Additionally, since childhood, Kedar did poorly in academics and sharing his experience when he was 15, he says, “Many villagers kept complaining about the irregular power supply. It was a common topic of discussion, and everyone’s life was getting affected by it. Even women felt unsafe to venture out during evening hours. Moreover, the village population and electricity consumption continued increasing, causing frequent load-shedding issues. I decided to find a solution. But then, I was in school and lacked the knowledge and resources.”
The 33-year-old claims to have spent 18 years learning, saving money and finally building a hydropower unit that now illuminates the streets and a temple in his village.
Jugaad all the way
Sharing details about his work with The Better India, Kedar says, “During my school days, I learned the concept of hydropower generation, which involves using water to generate electricity using turbines, dynamo and a motor. So I decided to try experimenting the same with the river Senegarha that passes along our village.”
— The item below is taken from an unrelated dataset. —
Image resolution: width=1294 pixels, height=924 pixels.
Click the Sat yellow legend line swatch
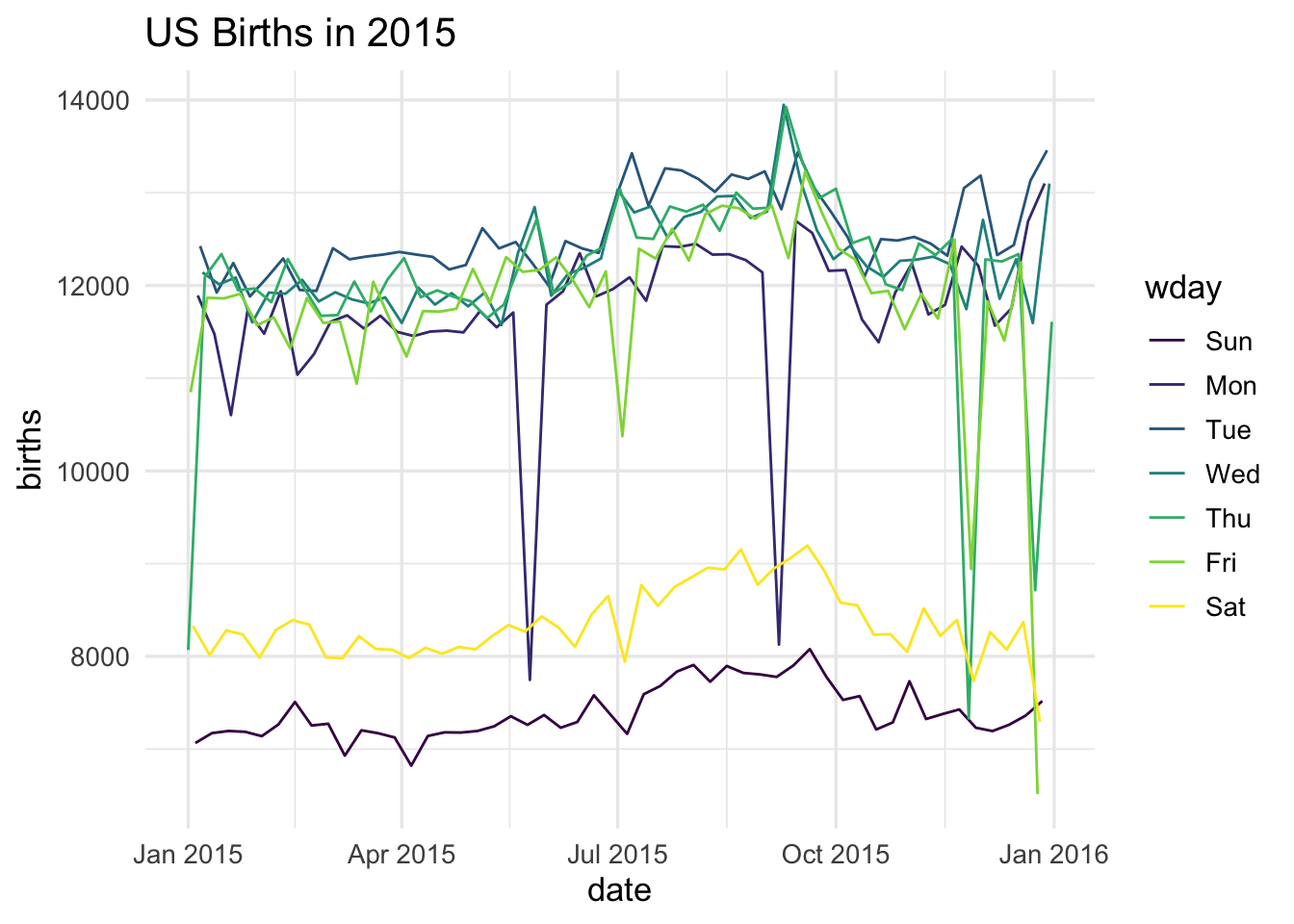[1167, 607]
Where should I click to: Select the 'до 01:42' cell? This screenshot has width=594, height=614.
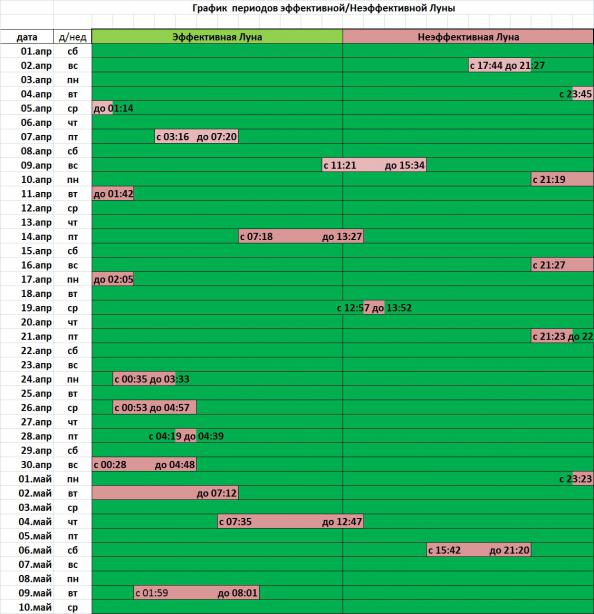(113, 194)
Now an electrician with the state electricity board department, Kedar explains, “As I grew older, I started procuring discarded materials from scrap vendors and electrical equipment. I took odd jobs as an electrician to earn money for the purchases and gave up pursuing higher studies to save money.”
He started by creating a concrete column on the river and fitted a turbine with magnet, coil, motor, armature and other parts. “I learned and prepared all the parts by myself and slowly assembled them,” he says, adding, “In 2020, I built a 3 kW turbine, but it did not deliver the expected output.”
Kedar then reworked the project to establish a 5kW power generation plant and succeeded. “The electricity generated illuminates about 45 100-watt power bulbs in the village. I have used iron blades to make the turbine and designed it uniquely, enabling it to function even with the low-pressure water flow observed during summers. It took Rs 3 lakh for constructing the power generation unit, out of which I contributed almost Rs 2 lakh, and the villagers contributed for the remaining sum,” he says.
The village head, Suraj Nath Bhokta, says the jugaad by Kedar has proved to be a blessing. “Today, the villagers receive assured power supply during social events. Recently, we experienced a sudden power cut during one of the festivals, and Kedar’s hydropower unit came to our rescue,” he says.
Speaking of challenges, Kedar says, “I had no financial support and learned all the aspects of power generation through trial and error. Initially, I considered installing a solar power unit but eventually realised that its life span was limited to 25 years. So I chose to use the river to generate electricity, as it would work for as long as it exists.”
He now plans to build a higher capacity power generation unit to improve the electricity supply. “I hope the state government recognises my effort and supports my cause,” he says.